In Germany, services that involve only accommodation are subject to the reduced VAT rate of 7%. By contrast, breakfast, spa, and other supplies offered together with the accommodation have been subject to the standard tax rate until now, and the remuneration must be apportioned accordingly. This could be contrary to EU law. Germany’s Federal Fiscal Court (BFH) therefore granted a suspension of execution in such a case in its decision of 7 March 2022 (XI B 2/21).

Background: Is uniformity of supply being prioritised?

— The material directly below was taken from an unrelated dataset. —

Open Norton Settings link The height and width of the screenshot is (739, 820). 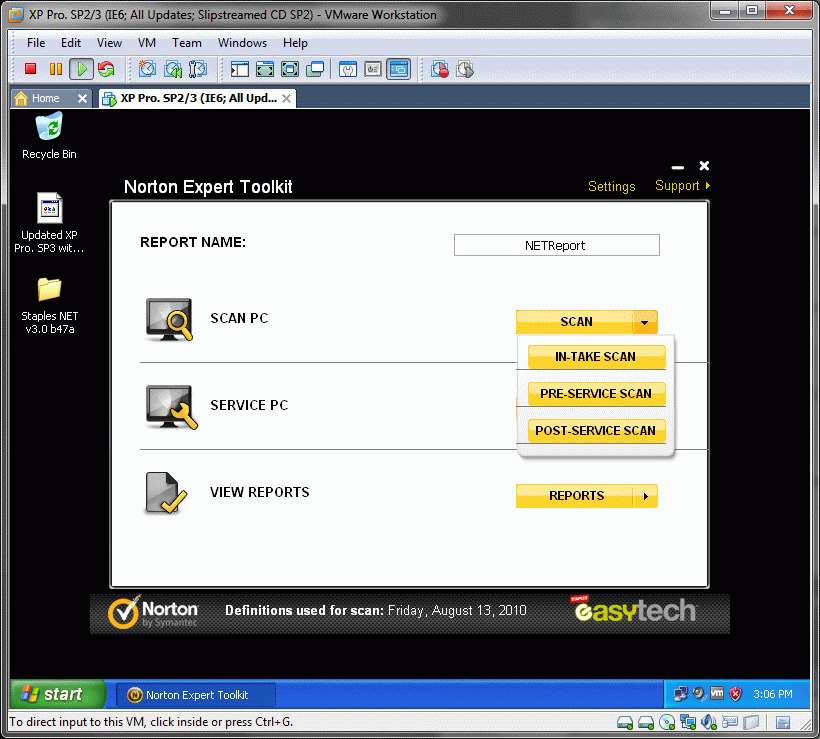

Components of a single supply can be taxed differently - as the ECJ postulated in the cases Talacre Beach Caravan Sales Ltd. (6 July 2006, C-251/05) and Commission v. France (6 May 2010, C-94/09). Therefore, it appeared unobjectionable that the German legislature, in § 12 (2) No. 11 of the German VAT Code, applies the reduced VAT rate to the accommodation itself, but excludes other supplies supplementing the accommodation. The ECJ ruling in the Stadion Amsterdam CV case (18 January 2018, C-463/16), however, differs. Here, the ECJ ruled that in the case of two service elements that stand in relation to each other as main and ancillary services, the overall VAT rate is based on the main service. It was not permissible to apply two different VAT rates.

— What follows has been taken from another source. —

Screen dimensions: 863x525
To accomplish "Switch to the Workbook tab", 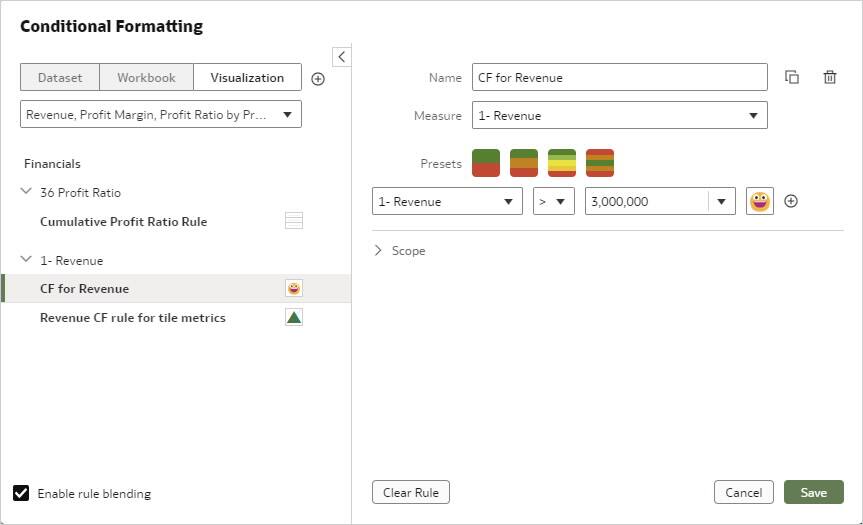I will (x=146, y=77).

In 2021, the V. Senate of the BFH had already submitted a case to the ECJ for a preliminary ruling against this backdrop, a case also involving a single supply and in which the VAT Act stipulates different tax rates for the supply’s individual elements:  the VAT-exempt rental of a property pursuant to § 4 No. 12 Sentence 1 of the German VAT Code, in which operating equipment is excluded from the VAT exemption (26 May 2021, V R 22/20. Our web article on this ECJ submission can be found here).

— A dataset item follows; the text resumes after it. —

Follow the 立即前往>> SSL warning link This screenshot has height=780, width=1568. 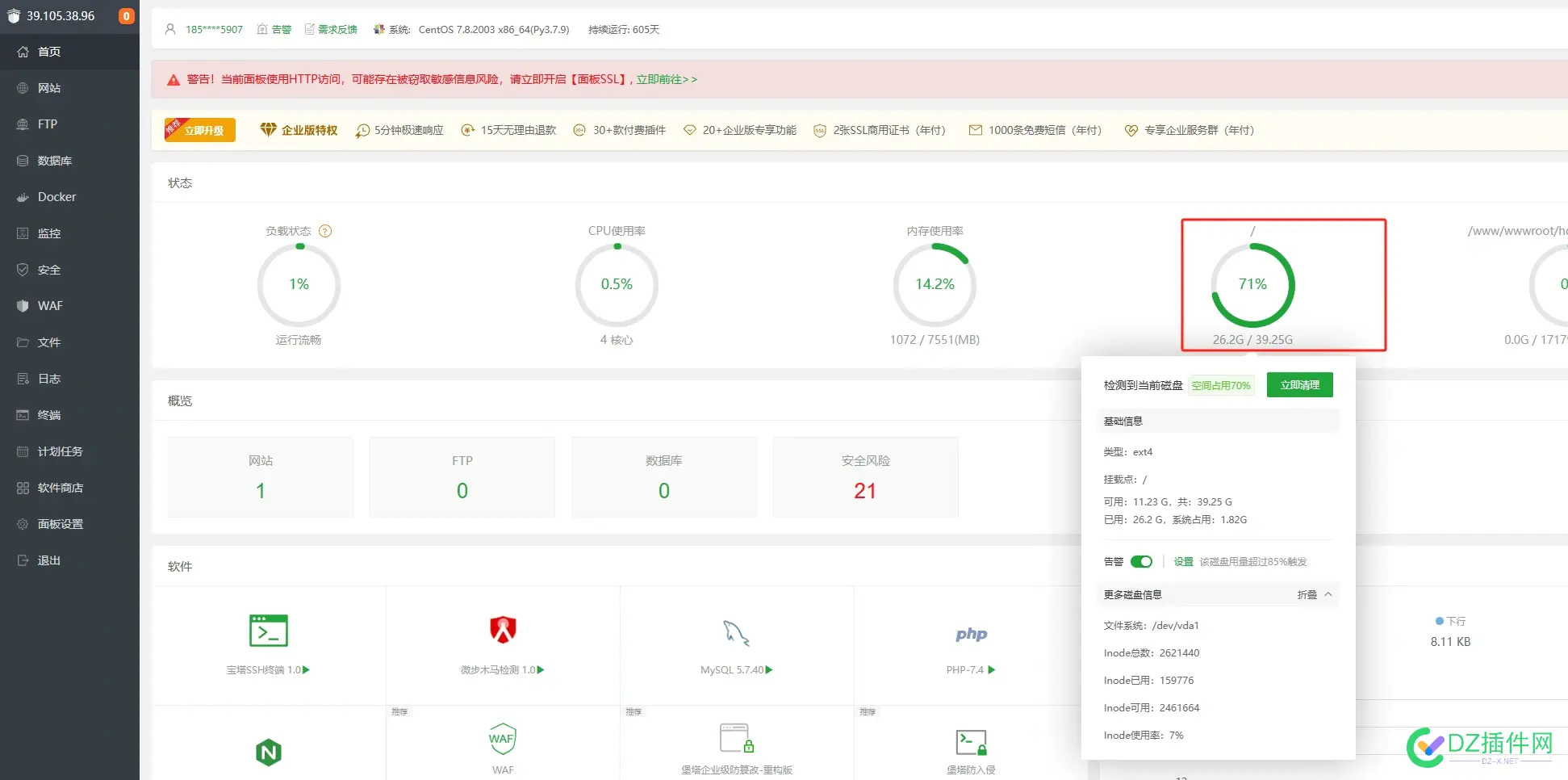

Transferability to accommodation services

The question arises as to what this all means for accommodation services and the ancillary services directly serving the purpose of the accommodation that are excluded from the reduced VAT rate. Now, finally, the BFH was able to deal with such a case. The case involved a hotel that offered breakfast and access to the hotel's own spa area along with the accommodation and wanted to tax this service package as a whole at the reduced VAT rate. The BFH’s XI. Senate suspended the execution here because it seriously doubted whether the allocation requirement of § 12 para. 2 no. 11 p. 2 of the German VAT Code (UStG) was compatible with EU law with regard to the ECJ decision "Stadion Amsterdam". In doing so, it endorsed the ECJ submission of the V. Senate.

The ECJ's decision is eagerly awaited and could force the German legislature to revise how it deals with both accommodation sales and the rental of real estate with operating facilities. Even if the ECJ concludes, as it did in the Stadion Amsterdam case, that elements of a single supply cannot be taxed differently, each individual case would still have to be examined carefully to determine whether a single supply actually exists because not everything that is billed together automatically meets the requirements of a single supply. If this is not the case, there should be no obstacles to applying different tax rates.

Keep tax assessments open

Taxable persons who provide single supplies, the elements of which would be taxed differently on their own, should (continue to) keep the corresponding tax assessments open if a different VAT treatment than the previous one would be more favourable for them. Given the new BFH ruling, this applies in particular to hotel operators, as considerable tax relief can be expected here.